Las niñas, al unísono, levantaron grandes boletos dorados, donde estaban escritos sus nombres con letra caligráfica y aparecía el sello del Director, con un cisne blanco y negro.

—¡Ahhh, ese pase para el Metro Floral! —dijo Agatha con tono irónico. Enterró las manos en los bolsillos—. Acérquense y les mostraré.

Las niñas se acercaron con desconfianza. Mientras tanto, las manos de Agatha buscaban una distracción: fósforos… monedas… hojas secas…

—Eh, acérquense más.

Las niñas, murmurando entre ellas, se amontonaron.

—No es tan pequeño —resopló Beatrix.

—Se encogió con el lavado —explicó Agatha, mientras buscaba entre más fósforos, chocolate derretido, un pájaro sin cabeza (Muerte los escondía en su ropa)—. Está por aquí, en algún lado…

—Es posible que lo hayas perdido —dijo Beatrix.

Bolas de naftalina… cáscaras de maní… otro pájaro muerto…

—O lo pusiste en otro lugar —dijo Beatrix.

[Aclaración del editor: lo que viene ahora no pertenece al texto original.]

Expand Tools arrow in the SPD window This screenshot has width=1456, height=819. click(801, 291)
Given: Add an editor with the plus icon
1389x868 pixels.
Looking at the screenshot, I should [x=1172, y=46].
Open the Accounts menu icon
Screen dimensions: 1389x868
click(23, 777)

¿Y si les mostraba el pájaro? ¿O el fósforo? ¿O encendía el pájaro con el fósforo?

—O nunca dijiste la verdad.

—Ah, ya lo tengo…

Pero lo único que tenía Agatha era un sarpullido nervioso en el cuello.

—Ya sabes lo que les ocurre a los intrusos, ¿verdad? —amenazó Beatrix.

—¡Aquí está! —¡Haz algo!

Las niñas se arremolinaron, amenazantes.

¡Haz algo ya mismo!

Agatha hizo lo primero que se le cruzó por la cabeza y rápidamente lanzó un sonoro pedo.

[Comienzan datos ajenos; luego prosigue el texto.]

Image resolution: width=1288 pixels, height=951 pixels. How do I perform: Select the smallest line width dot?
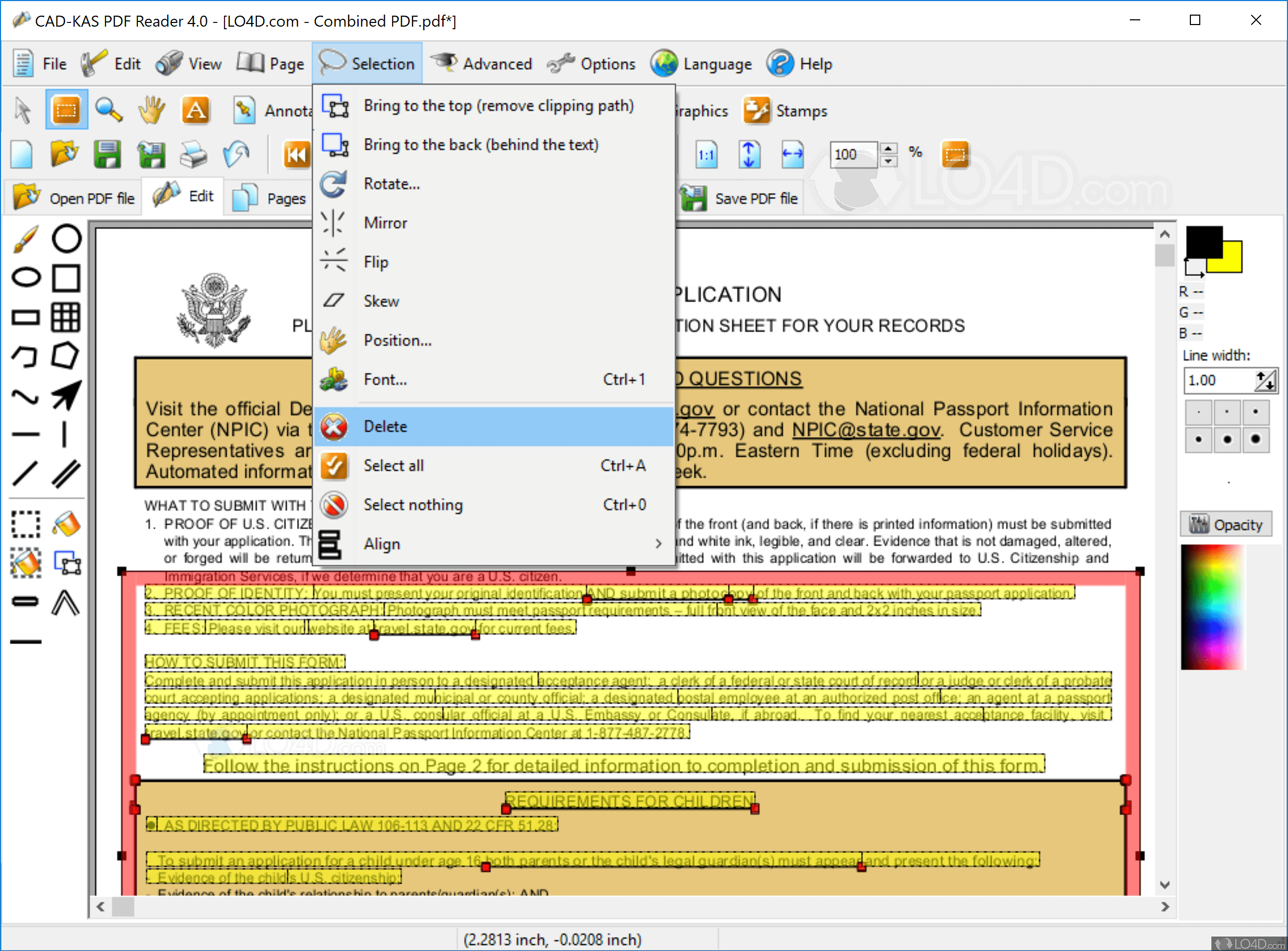point(1199,412)
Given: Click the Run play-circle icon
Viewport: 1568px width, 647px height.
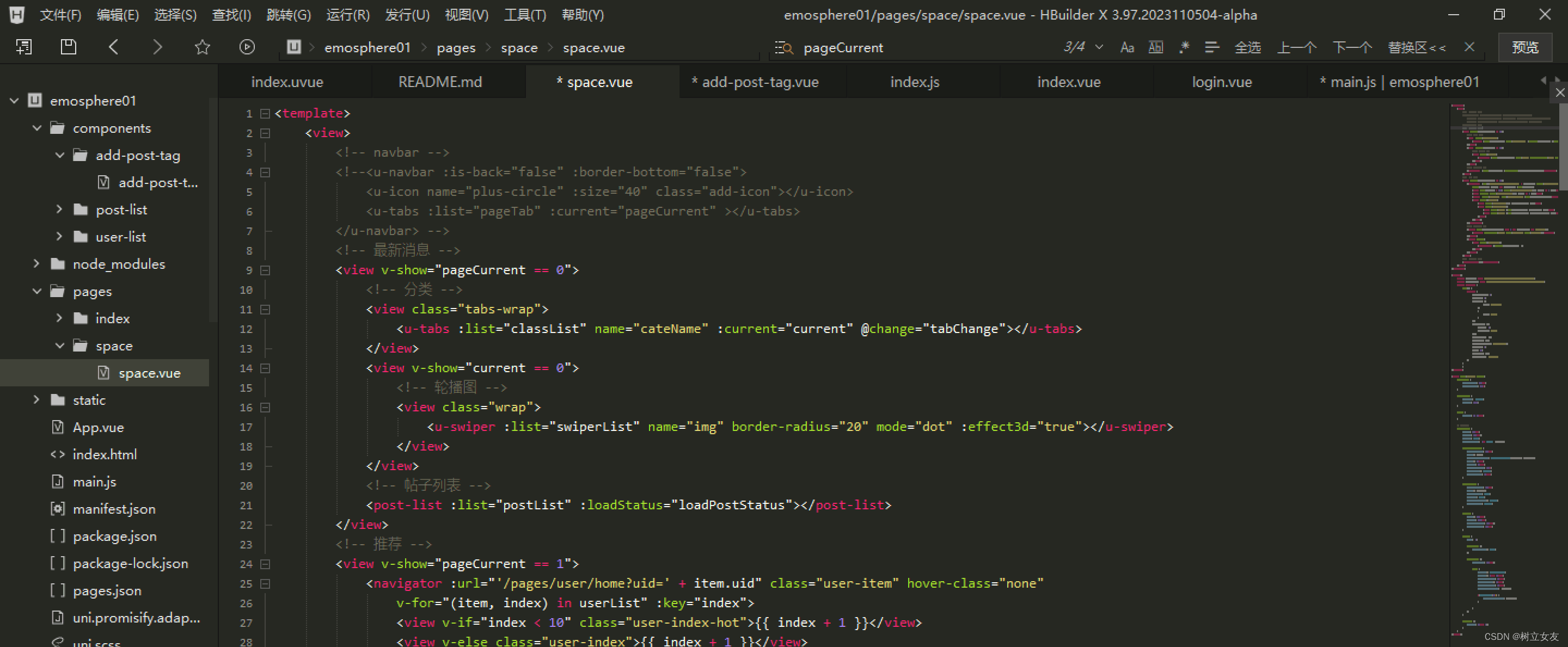Looking at the screenshot, I should coord(247,47).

Una distracción eficaz crea caos y pánico. Agatha tuvo éxito en ambos sentidos. Un olor nauseabundo se esparció por el estrecho pasillo: las niñas huyeron en estampida y las hadas se desmayaron al olfatear el aire, dejando el camino hacia la puerta libre. Solo Beatrix le obstruía el paso, demasiado horrorizada para moverse. Agatha se acercó a ella como si fuera un lobo.

—¡Bu!

Beatrix huyó para salvar su pellejo.

Agatha corrió hacia la puerta, mirando para atrás y viendo con orgullo cómo las niñas chocaban contra las paredes y se pisaban unas a otras para huir. Decidida a rescatar a Sophie, arremetió contra las puertas esmeriladas y corrió hasta el lago. Pero apenas llegó, el agua se alzó en una ola gigante y, con un estruendo, la devolvió a través de las puertas, en dirección a las chicas que chillaban, hasta que aterrizó boca abajo en un charco.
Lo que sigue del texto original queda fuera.